- [Data excerpts]:
┄┄┄┄┄┄┄┄┄┄

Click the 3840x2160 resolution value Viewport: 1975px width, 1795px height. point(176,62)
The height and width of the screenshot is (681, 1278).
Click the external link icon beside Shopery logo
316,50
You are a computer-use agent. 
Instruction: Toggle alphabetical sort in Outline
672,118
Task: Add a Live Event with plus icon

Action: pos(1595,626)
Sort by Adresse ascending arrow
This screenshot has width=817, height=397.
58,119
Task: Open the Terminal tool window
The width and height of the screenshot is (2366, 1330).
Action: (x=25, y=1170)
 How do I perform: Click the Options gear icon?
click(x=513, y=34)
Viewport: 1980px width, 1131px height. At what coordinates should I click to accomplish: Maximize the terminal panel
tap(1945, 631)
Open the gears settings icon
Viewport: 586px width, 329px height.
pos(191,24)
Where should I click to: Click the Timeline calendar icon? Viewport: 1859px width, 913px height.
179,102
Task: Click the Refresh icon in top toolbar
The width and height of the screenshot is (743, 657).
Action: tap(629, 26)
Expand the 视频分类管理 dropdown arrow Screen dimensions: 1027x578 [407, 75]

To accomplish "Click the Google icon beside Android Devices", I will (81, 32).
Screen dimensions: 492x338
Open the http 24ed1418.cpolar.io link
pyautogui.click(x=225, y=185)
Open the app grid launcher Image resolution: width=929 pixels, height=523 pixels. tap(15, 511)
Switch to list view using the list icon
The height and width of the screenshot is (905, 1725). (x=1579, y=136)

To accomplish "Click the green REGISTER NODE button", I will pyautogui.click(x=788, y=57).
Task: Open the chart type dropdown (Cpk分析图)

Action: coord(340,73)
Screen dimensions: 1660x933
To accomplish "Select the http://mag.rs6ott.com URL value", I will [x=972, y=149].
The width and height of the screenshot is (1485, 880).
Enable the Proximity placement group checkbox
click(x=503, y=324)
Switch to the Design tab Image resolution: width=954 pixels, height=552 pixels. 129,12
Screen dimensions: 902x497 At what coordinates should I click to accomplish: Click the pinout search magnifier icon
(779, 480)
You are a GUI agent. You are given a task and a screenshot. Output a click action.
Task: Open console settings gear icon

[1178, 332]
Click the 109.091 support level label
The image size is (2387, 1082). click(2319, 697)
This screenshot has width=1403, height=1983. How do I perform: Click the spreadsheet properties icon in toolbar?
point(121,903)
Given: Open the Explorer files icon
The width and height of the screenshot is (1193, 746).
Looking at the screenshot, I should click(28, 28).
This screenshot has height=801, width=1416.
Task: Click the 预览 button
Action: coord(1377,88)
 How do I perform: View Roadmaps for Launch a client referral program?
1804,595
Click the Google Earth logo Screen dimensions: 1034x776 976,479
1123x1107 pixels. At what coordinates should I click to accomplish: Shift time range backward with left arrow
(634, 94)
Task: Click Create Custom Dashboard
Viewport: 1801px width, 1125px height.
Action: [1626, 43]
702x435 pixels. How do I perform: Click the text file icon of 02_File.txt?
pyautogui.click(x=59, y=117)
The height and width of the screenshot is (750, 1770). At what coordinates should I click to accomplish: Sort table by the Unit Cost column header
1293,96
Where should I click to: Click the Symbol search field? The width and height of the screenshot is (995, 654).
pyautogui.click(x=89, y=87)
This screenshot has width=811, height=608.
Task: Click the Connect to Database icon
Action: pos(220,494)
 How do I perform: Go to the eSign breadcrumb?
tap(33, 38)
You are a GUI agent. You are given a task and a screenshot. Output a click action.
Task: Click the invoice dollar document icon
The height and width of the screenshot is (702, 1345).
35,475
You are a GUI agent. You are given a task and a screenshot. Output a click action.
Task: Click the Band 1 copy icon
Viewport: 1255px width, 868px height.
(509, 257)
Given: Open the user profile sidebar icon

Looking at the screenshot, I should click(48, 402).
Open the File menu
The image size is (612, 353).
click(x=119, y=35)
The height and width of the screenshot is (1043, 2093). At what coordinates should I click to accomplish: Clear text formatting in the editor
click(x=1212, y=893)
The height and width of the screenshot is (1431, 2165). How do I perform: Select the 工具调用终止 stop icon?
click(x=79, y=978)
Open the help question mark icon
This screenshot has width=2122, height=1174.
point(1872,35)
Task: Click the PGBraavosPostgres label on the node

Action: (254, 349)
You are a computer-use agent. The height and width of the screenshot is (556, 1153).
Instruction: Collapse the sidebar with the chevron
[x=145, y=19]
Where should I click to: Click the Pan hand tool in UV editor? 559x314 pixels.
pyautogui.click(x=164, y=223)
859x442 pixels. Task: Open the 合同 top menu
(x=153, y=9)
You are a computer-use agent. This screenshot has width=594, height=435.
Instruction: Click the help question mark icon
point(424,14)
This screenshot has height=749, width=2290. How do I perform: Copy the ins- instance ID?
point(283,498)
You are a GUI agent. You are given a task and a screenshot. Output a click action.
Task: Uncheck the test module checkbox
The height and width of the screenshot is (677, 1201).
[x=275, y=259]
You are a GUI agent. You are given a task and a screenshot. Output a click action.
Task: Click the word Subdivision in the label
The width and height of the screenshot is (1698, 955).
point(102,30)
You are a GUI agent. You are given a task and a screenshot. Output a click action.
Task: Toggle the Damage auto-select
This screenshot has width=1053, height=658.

┄┄┄┄┄┄┄┄┄┄

- [Exercise description]: Provide the number of lines above containing "value" and nothing else.

- [Problem solution]: 2